Exercise directions: Copy out the material below word for word, leaving out the pictures.

Stored records:
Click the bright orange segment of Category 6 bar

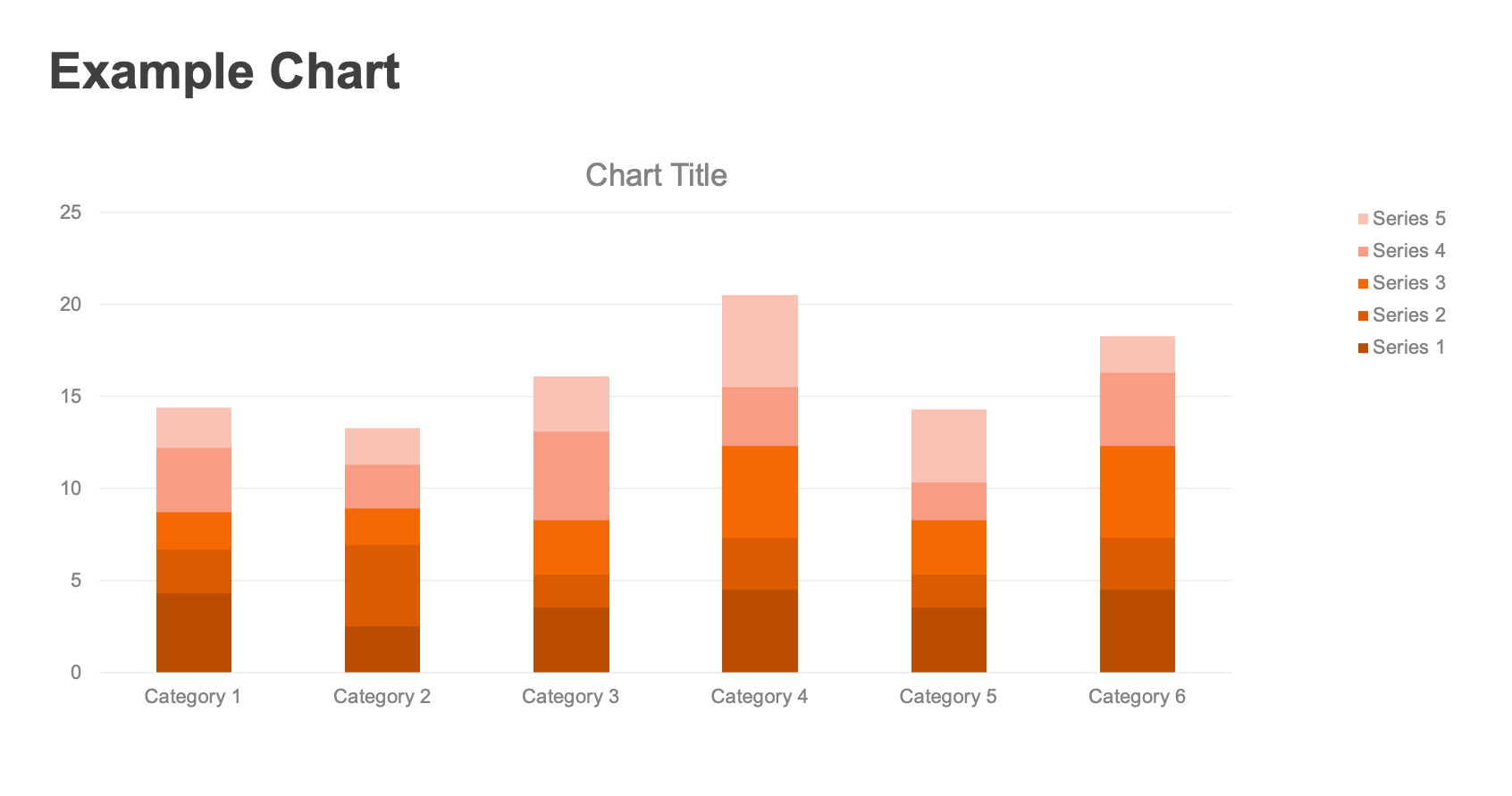point(1138,492)
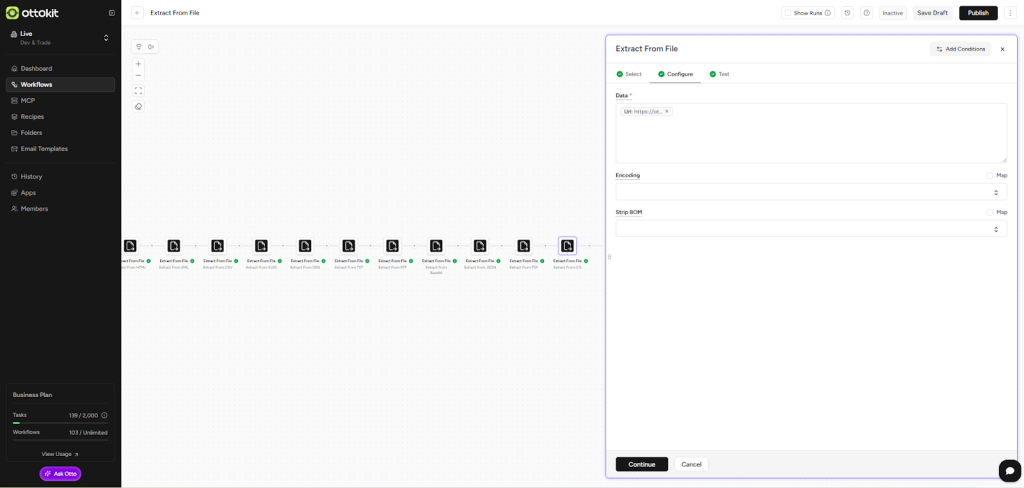
Task: Open the Encoding dropdown
Action: tap(810, 192)
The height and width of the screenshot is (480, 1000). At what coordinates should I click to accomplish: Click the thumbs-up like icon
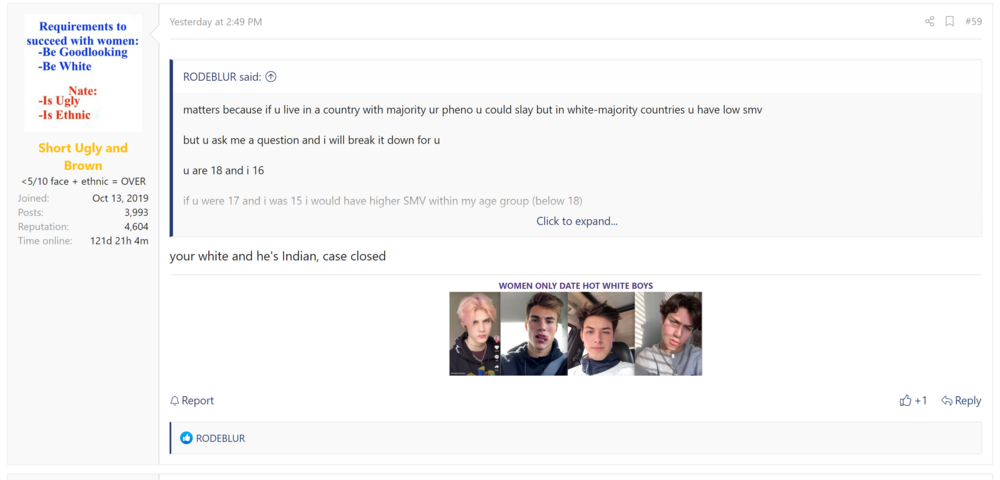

Complete output:
Click the bright orange segment of Category 6 bar

point(1138,492)
Task: Open the Encoding dropdown
Action: tap(810, 192)
The height and width of the screenshot is (480, 1000). At what coordinates should I click to accomplish: Click the thumbs-up like icon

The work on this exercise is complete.